Love Flight ~ Chapitre 1
Pauline
Mais qu’est-ce que je fiche ici ?
Je regarde l’entrée de l’hôpital depuis plusieurs minutes, incapable d’avancer davantage.
Sérieusement, je ne sais pas ce que je fais ici… Ou plutôt, si, je le sais. La véritable question est “pourquoi ?”.
La réalité, c’est que je suis supposée subir des tests de compatibilité aujourd’hui, pour rendre un énorme service à mon père – enfin, une personne avec qui j’ai quelques liens de sang serait plus juste, puisque mon cher père nous a abandonnées, ma mère et moi, dès qu’elle lui a parlé de sa grossesse. Il était déjà marié et entretenait avec ma mère une relation suivie, mais extra-conjugale. Il n’a pas voulu assumer ses actes, ni risquer d’ébranler son mariage si parfait.
Mais il y a quelques jours, mon géniteur est revenu dans ma vie. Il a besoin de ma moelle osseuse. Malgré mon amertume pour cet homme, je n’arriverai jamais à laisser souffrir une personne tout en sachant que je suis peut-être sa seule chance de guérison.
Me voici donc devant cet hôpital aujourd’hui et après une grande inspiration, je m’avance enfin vers les portes et pénètre dans l’établissement.
Je suis rapidement prise en charge par le personnel médical et, une fois les prélèvements faits, les questionnaires médicaux remplis, je suis enfin autorisée à rentrer chez moi. Du moins, à mon hôtel, puisque chez moi, c’est à plus de six cents kilomètres d’ici.
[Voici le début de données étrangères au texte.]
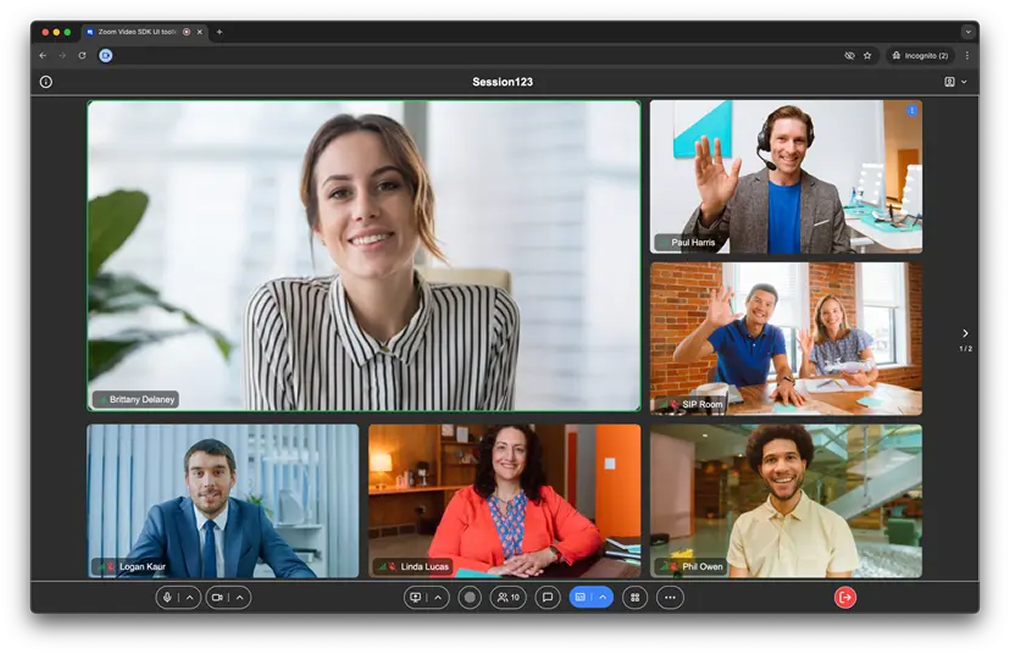Leave the session with the red button
Viewport: 1010px width, 654px height.
click(x=845, y=597)
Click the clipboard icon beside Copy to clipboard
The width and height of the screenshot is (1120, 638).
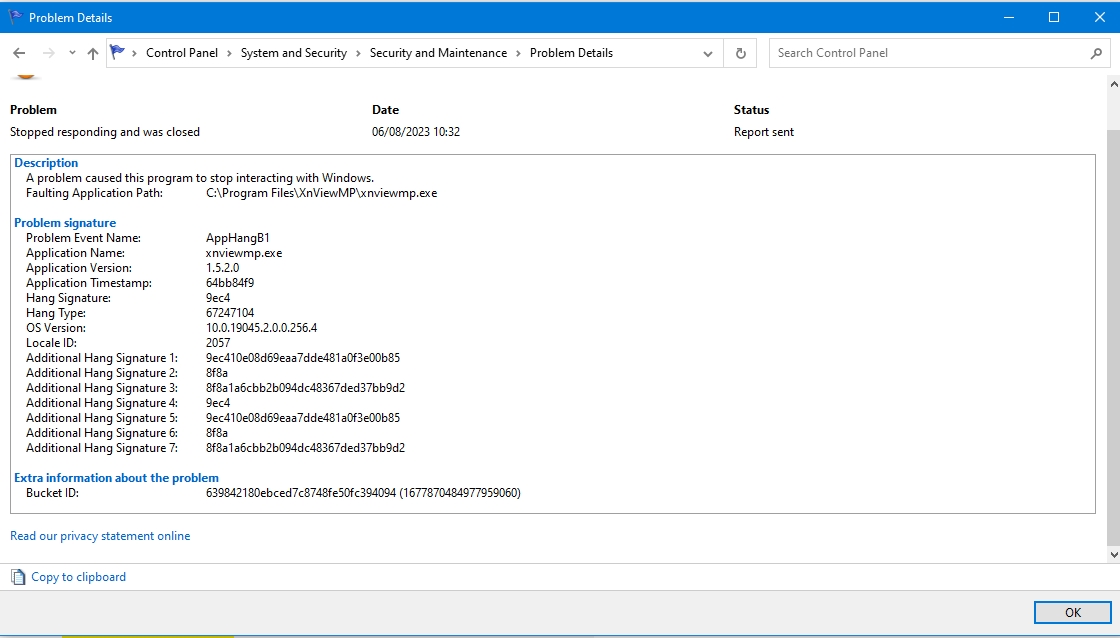point(18,577)
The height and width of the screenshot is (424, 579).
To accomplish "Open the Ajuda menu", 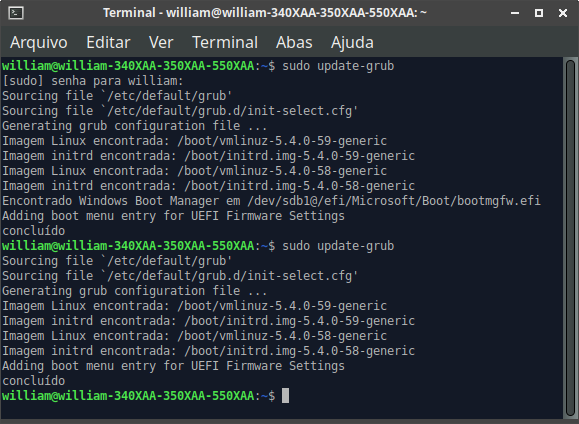I will 352,42.
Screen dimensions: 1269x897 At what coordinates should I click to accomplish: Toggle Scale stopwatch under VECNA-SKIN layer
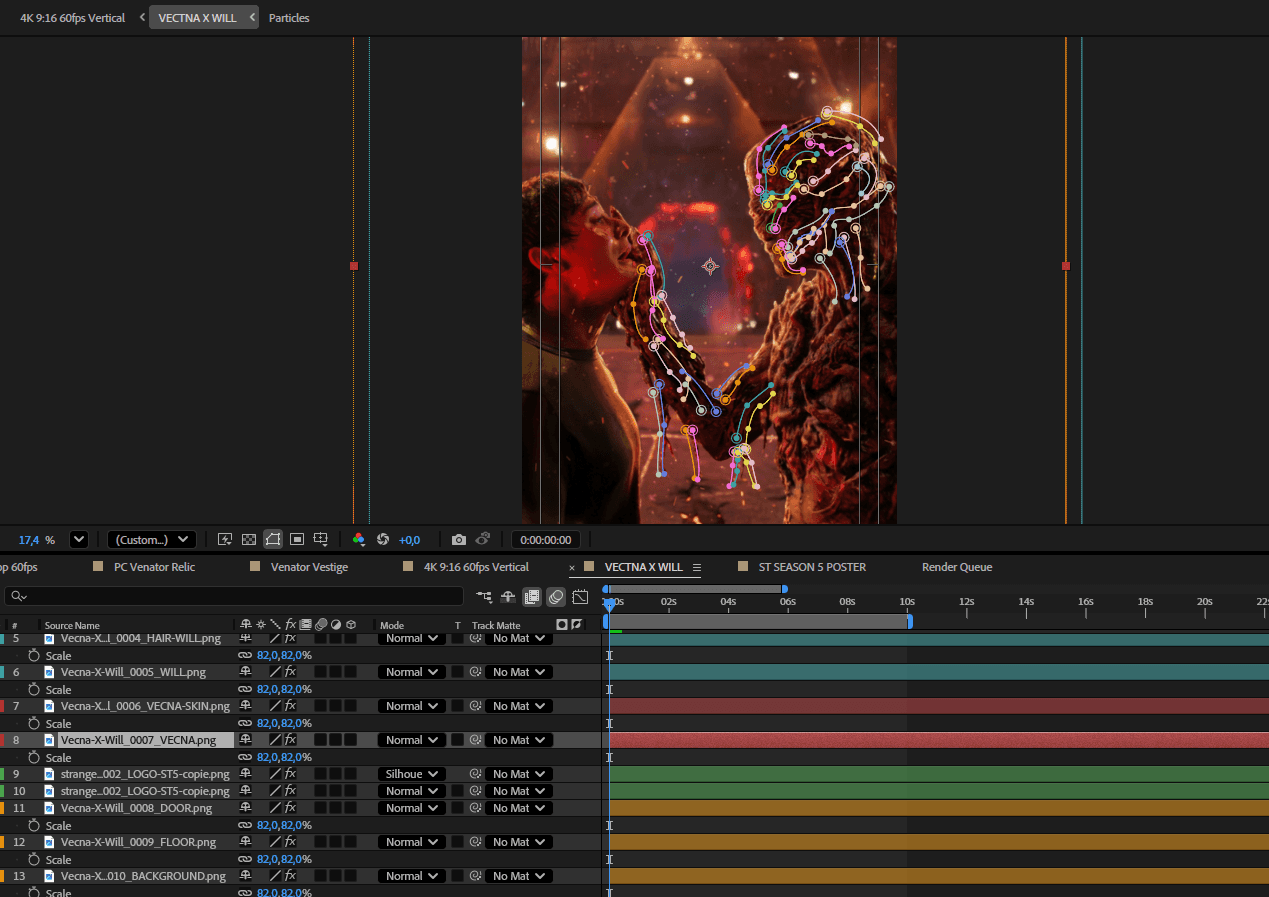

Lorsque je sors pour héler un taxi, il pleut des cordes. Le temps semble assorti à mon humeur du jour et, comme une idiote, je n’ai pas pensé à emporter un parapluie avec moi ce matin ! Je soupire sans aucune discrétion et râle dans mes babines.
— Dure journée ? demande une voix masculine derrière moi.
Je me retourne, le regard noir de colère, alors que l’inconnu continue en levant les mains en signe de reddition :
— Hey, inutile de me regarder si froidement. Je ne suis pas responsable du temps qu’il fait, me dit-il en souriant.
— Vous avez raison, excusez-moi… Dure journée en effet, acquiescé-je avec un sourire triste.
Il me dévisage, puis pince les lèvres et plisse les yeux, avant de reprendre, confiant:
— J’ai la solution anti-morosité si vous voulez ! Il y a un super restaurant pas loin d’ici. Je partais prendre mon repas et je déteste manger seul. Je vous invite, si vous êtes libre… Et que vous le voulez, bien sûr.
— C’est ça votre solution anti-morosité ? Manger ? rigolé-je.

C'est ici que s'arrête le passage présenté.